Records to use -
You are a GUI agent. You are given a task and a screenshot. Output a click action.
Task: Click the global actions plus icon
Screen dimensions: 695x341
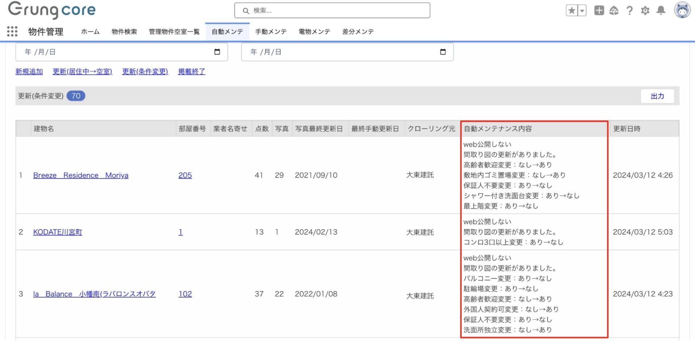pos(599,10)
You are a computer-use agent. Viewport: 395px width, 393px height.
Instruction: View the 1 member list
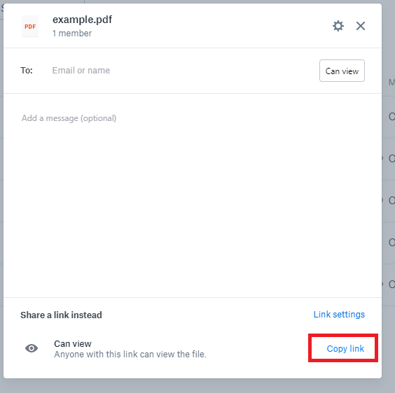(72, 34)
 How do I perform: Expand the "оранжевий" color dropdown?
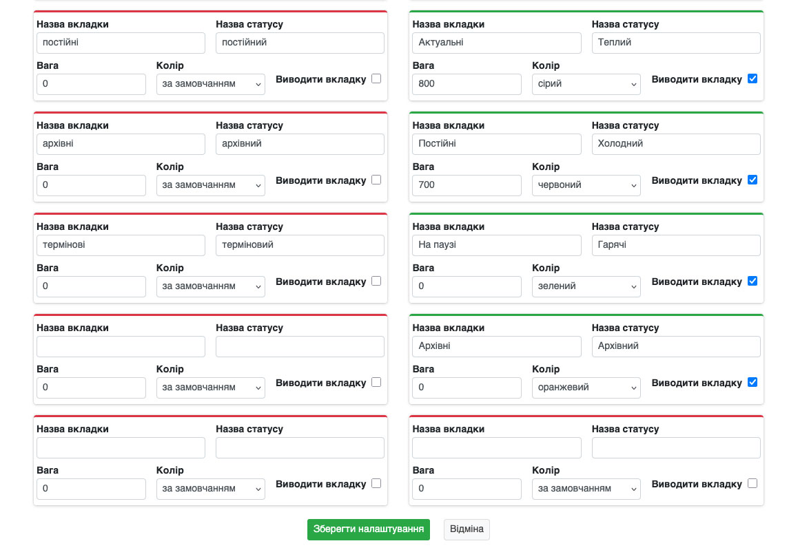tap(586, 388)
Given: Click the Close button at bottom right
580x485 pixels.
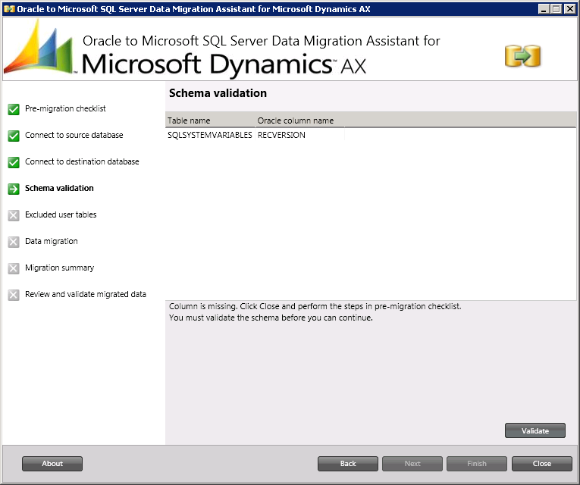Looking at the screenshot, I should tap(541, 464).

---

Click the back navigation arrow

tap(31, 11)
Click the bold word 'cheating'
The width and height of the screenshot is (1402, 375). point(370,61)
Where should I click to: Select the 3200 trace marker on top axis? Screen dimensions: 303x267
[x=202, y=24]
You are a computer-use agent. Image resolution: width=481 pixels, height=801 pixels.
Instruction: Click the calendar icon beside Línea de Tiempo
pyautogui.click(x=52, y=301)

Directions for this task - Rewrite the records starting at the line containing "How do I perform: Expand" and ending at the line containing "Looking at the", replacing "Close" with "Cancel" and changing nothing else. Omit the pictures from your answer.

Correct answer -
 How do I perform: Expand the "оранжевий" color dropdown?
tap(586, 388)
Given: Click the Cancel button at bottom right
580x485 pixels.
Looking at the screenshot, I should tap(541, 464).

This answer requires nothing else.